Attività richieste
A - Elenca tutti gli organi e gli enti istituzionali nominati nel brano sulla sanzione al militare.
B - Scrivi il seguito del brano sulla sanzione al militare per i messaggi di whatsapp, ripartendo dopo la sua ultima frase.

Brano selezionato
Giusta la sanzione disciplinare al militare che condivide con un collega una serie di messaggi di whatsapp con i quali critica e parla male di altri ufficiali. Lo stabilisce il Tar Sardegna con la sentenza del 14 marzo scorso n. 174.

Sanzione al militare che con whatsapp parla male di colleghi e attività

La vicenda – Il rimprovero scritto era scattato quando l’amministrazione era venuta a sapere che il tenente colonnello, conversando attraverso messaggi istantanei con un altro ufficiale di grado inferiore, commentava e valutava in modo negativo l’operato di ufficiali superiori e la sua condizione di servizio, minando il clima organizzativo e la serenità del personale.

Il procedimento disciplinare – Contro il procedimento il militare aveva sollevato vari motivi di appello, dall’eccesso di potere per difetto di istruttoria e illogicità manifesta alla violazione del giusto procedimento, ma il punto sul quale la difesa si è più concentrata è quello della natura della conversazione: comunicazioni private, scambiate al di fuori di chat di lavoro o ufficiali, sulle quali non si sa come il Comando ne fosse venuto a conoscenza.

Dati forniti
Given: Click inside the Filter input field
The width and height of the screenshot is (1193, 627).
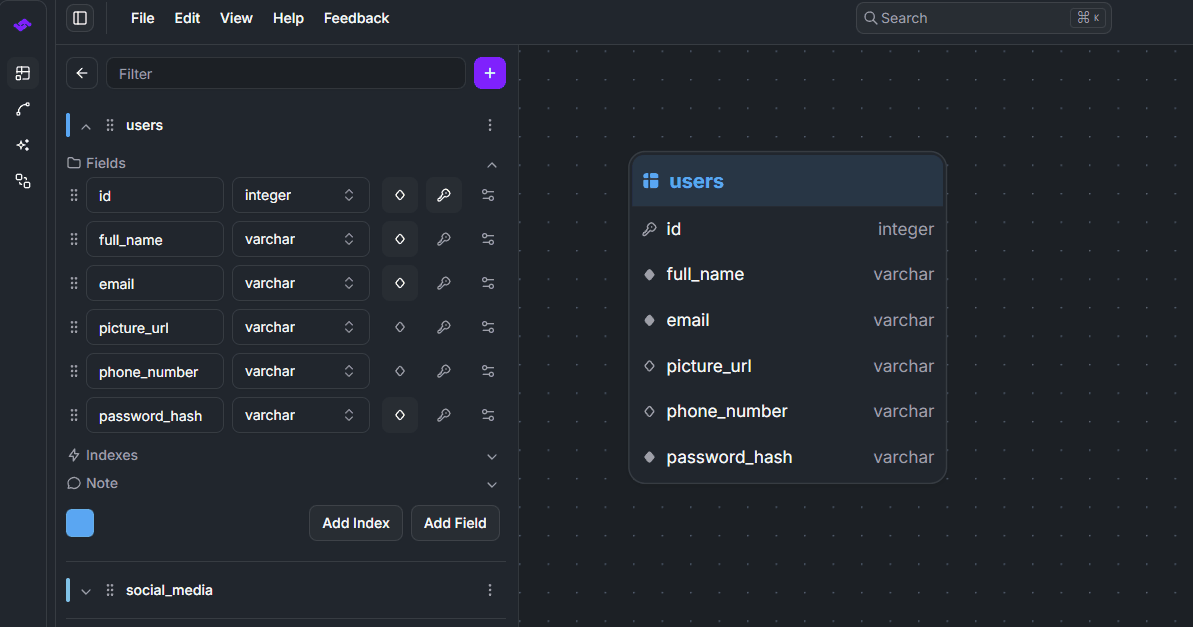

Soluzioni dell'esercizio
A -
- Tar Sardegna
- l'amministrazione
- il Comando

B -
In sostanza – basandosi anche su un precedente della Corte di cassazione – secondo il ricorrente la comunicazione tra lui e la collega non poteva essere utilizzata dall’amministrazione al fine di fondare la contestazione disciplinare, in quanto «i messaggi che circolano attraverso le nuove “forme di comunicazione”, ove inoltrati non ad una moltitudine indistinta di persone ma unicamente agli iscritti ad un determinato gruppo, come appunto nelle chat private o chiuse, devono essere considerati alla stregua della corrispondenza privata, chiusa e inviolabile, quindi sono inidonei a realizzare una condotta diffamatoria in quanto, ove la comunicazione con più persone avvenga in un ambito riservato, non solo vi è un interesse contrario alla divulgazione, anche colposa, dei fatti e delle notizie, ma si impone l’esigenza di tutela della libertà e segretezza delle comunicazioni stesse».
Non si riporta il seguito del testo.